#### [Stated task]
Reproduce the rows from the line containing "so click(x=652, y=685)." through the line containing "Area (439, 870)", inclusive, substituting "Identify" for every instance of "Determine" and leaving everything else unaltered.

(Element lookup rows)
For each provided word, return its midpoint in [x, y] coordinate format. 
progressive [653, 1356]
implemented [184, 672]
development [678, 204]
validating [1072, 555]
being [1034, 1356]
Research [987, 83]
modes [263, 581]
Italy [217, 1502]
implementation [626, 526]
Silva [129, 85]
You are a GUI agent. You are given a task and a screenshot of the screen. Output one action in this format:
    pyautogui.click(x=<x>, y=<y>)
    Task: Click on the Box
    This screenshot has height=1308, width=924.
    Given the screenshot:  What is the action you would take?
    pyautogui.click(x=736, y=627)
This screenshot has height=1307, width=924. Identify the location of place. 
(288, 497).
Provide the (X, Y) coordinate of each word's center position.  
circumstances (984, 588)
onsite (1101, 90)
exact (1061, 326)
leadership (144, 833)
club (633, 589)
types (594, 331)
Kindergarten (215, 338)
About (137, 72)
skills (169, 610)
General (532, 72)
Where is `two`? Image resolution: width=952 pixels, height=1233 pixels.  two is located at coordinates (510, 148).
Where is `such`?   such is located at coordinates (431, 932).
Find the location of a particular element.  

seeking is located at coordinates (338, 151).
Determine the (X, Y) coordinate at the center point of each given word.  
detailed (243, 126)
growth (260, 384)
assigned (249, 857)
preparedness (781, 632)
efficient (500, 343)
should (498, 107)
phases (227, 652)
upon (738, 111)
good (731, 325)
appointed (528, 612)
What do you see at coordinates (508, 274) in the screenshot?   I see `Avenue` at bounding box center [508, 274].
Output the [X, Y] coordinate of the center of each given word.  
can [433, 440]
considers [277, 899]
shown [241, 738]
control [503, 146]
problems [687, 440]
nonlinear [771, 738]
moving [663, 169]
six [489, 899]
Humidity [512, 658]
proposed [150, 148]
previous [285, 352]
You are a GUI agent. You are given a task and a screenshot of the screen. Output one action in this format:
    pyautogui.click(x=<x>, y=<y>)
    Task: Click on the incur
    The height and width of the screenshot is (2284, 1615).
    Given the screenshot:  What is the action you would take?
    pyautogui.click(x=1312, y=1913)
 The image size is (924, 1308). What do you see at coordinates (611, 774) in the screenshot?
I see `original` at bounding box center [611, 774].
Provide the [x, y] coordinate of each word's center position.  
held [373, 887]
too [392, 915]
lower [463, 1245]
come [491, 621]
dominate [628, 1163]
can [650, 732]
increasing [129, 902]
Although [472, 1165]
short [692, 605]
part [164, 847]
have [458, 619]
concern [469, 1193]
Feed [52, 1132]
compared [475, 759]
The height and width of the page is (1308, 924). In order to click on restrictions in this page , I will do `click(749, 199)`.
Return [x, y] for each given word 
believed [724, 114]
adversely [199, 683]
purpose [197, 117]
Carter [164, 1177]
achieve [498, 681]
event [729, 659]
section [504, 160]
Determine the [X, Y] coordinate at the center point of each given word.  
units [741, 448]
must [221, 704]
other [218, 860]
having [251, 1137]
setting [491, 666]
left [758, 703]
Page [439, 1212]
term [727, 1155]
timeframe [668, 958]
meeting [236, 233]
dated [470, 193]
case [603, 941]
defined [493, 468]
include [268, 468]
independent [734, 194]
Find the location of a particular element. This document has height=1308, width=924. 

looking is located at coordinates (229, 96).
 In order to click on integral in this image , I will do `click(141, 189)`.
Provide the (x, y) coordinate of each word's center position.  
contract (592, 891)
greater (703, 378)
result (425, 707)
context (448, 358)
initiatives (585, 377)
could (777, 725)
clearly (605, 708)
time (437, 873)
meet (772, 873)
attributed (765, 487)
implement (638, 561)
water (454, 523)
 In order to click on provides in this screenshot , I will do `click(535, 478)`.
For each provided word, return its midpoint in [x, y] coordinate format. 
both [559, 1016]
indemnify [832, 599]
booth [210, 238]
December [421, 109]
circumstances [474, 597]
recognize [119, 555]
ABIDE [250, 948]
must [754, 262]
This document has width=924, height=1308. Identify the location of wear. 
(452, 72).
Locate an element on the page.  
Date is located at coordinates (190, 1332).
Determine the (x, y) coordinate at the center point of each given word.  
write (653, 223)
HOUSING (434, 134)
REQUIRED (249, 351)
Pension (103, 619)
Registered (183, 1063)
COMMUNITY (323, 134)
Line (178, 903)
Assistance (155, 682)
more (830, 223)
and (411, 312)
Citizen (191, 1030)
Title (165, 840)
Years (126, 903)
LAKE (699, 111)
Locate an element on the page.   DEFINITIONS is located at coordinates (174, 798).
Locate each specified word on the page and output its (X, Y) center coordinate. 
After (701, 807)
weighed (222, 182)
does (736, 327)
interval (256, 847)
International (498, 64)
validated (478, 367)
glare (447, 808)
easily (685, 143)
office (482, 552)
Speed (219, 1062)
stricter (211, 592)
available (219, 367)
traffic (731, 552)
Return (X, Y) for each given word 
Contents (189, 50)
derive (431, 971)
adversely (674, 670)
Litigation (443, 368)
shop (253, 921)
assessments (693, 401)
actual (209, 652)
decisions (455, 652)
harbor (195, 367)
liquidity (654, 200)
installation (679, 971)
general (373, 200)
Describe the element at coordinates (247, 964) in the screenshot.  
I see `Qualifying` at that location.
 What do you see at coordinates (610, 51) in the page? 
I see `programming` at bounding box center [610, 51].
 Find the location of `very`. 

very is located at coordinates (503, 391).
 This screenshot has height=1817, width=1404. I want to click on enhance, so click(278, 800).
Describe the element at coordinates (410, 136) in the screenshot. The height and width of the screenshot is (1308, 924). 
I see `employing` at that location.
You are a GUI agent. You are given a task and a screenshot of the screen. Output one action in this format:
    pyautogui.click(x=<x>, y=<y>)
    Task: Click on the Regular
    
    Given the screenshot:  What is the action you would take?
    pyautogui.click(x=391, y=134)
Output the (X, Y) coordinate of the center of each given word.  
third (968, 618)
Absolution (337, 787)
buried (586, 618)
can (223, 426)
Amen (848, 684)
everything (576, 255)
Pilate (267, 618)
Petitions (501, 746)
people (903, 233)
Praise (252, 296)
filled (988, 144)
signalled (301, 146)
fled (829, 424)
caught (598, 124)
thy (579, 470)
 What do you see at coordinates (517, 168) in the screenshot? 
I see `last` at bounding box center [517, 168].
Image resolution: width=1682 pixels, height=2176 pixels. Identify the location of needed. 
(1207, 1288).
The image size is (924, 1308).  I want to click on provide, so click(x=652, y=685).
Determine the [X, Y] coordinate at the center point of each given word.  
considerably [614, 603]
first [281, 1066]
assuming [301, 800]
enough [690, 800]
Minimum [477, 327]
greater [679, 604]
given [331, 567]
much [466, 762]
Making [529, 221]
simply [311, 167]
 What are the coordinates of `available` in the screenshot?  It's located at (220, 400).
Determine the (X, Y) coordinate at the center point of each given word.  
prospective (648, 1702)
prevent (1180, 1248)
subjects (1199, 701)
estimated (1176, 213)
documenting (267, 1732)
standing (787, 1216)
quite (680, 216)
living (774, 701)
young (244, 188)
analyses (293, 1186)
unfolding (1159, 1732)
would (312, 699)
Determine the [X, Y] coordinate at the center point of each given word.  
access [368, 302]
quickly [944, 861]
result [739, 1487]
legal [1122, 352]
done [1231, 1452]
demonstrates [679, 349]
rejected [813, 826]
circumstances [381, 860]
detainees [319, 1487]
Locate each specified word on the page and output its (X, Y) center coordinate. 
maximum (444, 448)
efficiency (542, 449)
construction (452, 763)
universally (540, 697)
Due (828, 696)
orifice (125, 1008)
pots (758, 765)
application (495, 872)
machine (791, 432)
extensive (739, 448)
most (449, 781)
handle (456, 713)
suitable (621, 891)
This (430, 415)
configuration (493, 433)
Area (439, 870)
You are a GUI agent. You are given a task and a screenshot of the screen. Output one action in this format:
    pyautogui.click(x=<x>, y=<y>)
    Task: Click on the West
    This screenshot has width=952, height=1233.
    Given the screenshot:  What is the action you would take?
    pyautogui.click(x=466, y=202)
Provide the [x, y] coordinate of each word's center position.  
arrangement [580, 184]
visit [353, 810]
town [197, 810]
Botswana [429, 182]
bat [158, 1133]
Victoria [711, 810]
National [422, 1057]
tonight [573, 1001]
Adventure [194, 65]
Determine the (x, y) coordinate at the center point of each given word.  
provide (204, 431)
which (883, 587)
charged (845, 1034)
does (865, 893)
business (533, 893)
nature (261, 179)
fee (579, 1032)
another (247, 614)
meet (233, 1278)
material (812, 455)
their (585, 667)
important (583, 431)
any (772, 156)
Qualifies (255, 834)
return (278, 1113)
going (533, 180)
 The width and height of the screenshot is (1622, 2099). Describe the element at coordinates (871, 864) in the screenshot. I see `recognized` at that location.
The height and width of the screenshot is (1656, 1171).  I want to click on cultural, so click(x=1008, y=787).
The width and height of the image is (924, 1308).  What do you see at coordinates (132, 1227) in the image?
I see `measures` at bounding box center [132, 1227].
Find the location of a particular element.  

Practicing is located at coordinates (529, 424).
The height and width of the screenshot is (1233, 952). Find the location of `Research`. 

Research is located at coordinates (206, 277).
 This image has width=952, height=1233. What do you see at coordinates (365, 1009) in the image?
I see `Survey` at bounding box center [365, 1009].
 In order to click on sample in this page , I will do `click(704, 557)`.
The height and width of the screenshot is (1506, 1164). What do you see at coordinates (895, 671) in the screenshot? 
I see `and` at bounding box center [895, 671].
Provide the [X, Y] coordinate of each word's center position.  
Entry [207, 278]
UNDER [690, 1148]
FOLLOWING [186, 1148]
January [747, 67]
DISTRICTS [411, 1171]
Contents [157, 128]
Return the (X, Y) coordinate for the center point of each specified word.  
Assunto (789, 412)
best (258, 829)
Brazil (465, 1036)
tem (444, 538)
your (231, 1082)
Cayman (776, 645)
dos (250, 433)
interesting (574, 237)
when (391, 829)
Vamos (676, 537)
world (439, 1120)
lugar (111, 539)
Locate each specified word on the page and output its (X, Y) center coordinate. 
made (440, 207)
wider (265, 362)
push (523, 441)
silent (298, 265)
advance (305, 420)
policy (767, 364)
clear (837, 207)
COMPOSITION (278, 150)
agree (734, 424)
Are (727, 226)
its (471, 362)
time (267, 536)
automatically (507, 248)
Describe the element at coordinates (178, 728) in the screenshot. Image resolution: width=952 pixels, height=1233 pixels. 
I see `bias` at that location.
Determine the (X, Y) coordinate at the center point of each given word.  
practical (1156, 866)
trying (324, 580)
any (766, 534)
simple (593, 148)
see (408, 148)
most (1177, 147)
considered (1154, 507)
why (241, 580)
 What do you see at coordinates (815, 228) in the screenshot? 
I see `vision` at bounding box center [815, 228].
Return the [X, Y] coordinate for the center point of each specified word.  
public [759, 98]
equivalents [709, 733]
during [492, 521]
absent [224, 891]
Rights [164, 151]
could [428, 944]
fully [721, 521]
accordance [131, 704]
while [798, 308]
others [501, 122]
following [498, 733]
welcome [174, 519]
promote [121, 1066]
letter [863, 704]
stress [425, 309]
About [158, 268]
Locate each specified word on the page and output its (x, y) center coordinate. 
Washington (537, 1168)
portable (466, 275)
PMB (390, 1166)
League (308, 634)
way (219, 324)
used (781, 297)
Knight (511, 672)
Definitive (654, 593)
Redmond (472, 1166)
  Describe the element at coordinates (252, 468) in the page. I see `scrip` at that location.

#### [Result of the exercise]
The image size is (924, 1308).  I want to click on provide, so click(x=652, y=685).
Identify the [X, Y] coordinate at the center point of each given word.  
considerably [614, 603]
first [281, 1066]
assuming [301, 800]
enough [690, 800]
Minimum [477, 327]
greater [679, 604]
given [331, 567]
much [466, 762]
Making [529, 221]
simply [311, 167]
 What are the coordinates of `available` in the screenshot?  It's located at (220, 400).
Identify the (X, Y) coordinate at the center point of each given word.  
prospective (648, 1702)
prevent (1180, 1248)
subjects (1199, 701)
estimated (1176, 213)
documenting (267, 1732)
standing (787, 1216)
quite (680, 216)
living (774, 701)
young (244, 188)
analyses (293, 1186)
unfolding (1159, 1732)
would (312, 699)
Identify the [X, Y] coordinate at the center point of each given word.  
access [368, 302]
quickly [944, 861]
result [739, 1487]
legal [1122, 352]
done [1231, 1452]
demonstrates [679, 349]
rejected [813, 826]
circumstances [381, 860]
detainees [319, 1487]
Locate each specified word on the page and output its (X, Y) center coordinate. 
maximum (444, 448)
efficiency (542, 449)
construction (452, 763)
universally (540, 697)
Due (828, 696)
orifice (125, 1008)
pots (758, 765)
application (495, 872)
machine (791, 432)
extensive (739, 448)
most (449, 781)
handle (456, 713)
suitable (621, 891)
This (430, 415)
configuration (493, 433)
Area (439, 870)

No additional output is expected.